_Exercise_: Lay out as a numbered list the records between the lines holding "alorense (565, 479)" and "Contact Us (43, 809)", inclusive, leaving out any blank lines.

_Records for the task_:
※

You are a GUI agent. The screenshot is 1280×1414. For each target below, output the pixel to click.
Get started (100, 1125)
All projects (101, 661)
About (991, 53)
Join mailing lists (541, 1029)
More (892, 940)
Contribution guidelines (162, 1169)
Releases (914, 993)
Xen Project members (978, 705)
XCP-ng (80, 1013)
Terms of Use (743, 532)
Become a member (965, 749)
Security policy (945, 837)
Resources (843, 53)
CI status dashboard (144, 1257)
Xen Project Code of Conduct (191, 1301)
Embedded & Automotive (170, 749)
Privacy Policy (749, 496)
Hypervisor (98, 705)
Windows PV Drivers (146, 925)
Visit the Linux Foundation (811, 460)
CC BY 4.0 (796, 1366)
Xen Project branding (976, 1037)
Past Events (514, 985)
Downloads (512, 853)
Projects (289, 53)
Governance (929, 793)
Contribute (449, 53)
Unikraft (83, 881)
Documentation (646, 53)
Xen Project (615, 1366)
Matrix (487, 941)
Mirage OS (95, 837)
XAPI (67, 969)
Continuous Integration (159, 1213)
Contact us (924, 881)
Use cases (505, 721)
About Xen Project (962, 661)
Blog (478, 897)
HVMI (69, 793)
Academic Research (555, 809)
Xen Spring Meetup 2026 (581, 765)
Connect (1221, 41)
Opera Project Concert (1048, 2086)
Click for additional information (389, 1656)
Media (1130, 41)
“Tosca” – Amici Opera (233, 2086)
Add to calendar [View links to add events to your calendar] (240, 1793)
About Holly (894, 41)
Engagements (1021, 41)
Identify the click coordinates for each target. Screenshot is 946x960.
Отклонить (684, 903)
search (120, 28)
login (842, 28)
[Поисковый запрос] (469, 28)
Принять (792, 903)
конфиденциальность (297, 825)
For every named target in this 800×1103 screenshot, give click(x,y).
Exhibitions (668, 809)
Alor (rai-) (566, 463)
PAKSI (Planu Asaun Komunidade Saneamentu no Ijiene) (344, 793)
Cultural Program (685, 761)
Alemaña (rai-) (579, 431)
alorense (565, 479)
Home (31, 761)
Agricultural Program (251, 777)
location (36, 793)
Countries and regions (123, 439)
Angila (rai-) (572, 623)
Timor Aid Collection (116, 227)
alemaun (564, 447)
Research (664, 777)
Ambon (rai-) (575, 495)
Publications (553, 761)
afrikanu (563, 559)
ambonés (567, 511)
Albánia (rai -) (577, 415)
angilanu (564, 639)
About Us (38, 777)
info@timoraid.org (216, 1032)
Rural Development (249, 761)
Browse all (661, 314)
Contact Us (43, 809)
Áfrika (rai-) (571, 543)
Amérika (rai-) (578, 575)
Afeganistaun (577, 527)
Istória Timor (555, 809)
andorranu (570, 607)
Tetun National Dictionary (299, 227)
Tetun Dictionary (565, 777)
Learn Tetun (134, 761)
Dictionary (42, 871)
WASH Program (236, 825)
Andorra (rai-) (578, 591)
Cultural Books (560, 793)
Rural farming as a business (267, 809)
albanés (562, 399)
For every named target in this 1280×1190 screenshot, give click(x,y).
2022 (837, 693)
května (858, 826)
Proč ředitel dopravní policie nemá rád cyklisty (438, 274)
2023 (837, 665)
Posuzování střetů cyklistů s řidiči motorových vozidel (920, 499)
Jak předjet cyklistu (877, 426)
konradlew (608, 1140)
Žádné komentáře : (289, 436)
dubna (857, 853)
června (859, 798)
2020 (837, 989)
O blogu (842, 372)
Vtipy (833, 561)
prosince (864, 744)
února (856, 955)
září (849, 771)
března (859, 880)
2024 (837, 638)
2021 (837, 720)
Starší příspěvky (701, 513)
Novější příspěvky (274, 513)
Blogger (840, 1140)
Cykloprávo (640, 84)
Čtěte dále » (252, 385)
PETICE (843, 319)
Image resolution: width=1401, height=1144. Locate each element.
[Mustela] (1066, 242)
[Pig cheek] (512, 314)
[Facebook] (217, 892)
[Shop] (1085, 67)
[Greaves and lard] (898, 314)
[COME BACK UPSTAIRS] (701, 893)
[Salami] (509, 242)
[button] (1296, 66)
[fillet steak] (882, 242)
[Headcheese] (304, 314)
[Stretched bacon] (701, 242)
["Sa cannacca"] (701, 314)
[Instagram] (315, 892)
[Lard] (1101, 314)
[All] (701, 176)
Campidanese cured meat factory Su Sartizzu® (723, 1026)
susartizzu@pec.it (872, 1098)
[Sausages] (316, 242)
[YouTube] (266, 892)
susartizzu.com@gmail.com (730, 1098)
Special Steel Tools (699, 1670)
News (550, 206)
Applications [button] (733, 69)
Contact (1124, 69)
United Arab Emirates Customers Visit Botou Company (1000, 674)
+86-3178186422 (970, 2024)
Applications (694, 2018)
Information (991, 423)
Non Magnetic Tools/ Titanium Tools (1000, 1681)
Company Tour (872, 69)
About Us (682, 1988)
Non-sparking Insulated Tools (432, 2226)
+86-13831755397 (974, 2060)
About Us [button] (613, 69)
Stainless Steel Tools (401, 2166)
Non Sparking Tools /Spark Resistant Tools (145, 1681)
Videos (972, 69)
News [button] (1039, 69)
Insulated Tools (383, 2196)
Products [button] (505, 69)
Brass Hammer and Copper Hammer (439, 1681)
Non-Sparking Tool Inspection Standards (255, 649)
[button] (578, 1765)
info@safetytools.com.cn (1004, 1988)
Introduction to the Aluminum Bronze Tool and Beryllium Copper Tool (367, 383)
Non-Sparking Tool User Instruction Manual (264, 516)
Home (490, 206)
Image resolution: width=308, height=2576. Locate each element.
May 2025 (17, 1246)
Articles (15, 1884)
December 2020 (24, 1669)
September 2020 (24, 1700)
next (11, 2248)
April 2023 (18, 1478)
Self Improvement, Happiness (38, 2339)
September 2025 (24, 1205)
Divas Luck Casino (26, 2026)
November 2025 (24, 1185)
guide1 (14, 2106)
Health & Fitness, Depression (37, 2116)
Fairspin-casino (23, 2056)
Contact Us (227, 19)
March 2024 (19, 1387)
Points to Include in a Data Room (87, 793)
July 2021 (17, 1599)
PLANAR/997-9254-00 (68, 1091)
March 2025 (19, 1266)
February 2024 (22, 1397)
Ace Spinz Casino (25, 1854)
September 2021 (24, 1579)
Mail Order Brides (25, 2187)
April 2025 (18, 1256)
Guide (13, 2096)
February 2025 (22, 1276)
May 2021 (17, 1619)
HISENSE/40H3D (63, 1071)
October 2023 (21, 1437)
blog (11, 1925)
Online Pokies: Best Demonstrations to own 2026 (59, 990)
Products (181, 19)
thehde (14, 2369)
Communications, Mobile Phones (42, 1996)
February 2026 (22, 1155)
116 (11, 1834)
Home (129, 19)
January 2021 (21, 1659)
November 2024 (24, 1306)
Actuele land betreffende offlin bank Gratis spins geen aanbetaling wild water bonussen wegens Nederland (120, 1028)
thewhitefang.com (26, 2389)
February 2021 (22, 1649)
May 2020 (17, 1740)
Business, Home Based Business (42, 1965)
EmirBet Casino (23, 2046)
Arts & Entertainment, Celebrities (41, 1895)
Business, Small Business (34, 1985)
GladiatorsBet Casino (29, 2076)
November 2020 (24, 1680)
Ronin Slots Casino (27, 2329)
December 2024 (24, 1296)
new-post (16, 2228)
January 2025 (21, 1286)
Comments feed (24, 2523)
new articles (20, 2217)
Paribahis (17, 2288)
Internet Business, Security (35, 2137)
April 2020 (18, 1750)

※

_Full output_:
1. alorense (565, 479)
2. Home (31, 761)
3. Agricultural Program (251, 777)
4. location (36, 793)
5. Countries and regions (123, 439)
6. Angila (rai-) (572, 623)
7. Timor Aid Collection (116, 227)
8. alemaun (564, 447)
9. Research (664, 777)
10. Ambon (rai-) (575, 495)
11. Publications (553, 761)
12. afrikanu (563, 559)
13. ambonés (567, 511)
14. Albánia (rai -) (577, 415)
15. angilanu (564, 639)
16. About Us (38, 777)
17. info@timoraid.org (216, 1032)
18. Rural Development (249, 761)
19. Browse all (661, 314)
20. Contact Us (43, 809)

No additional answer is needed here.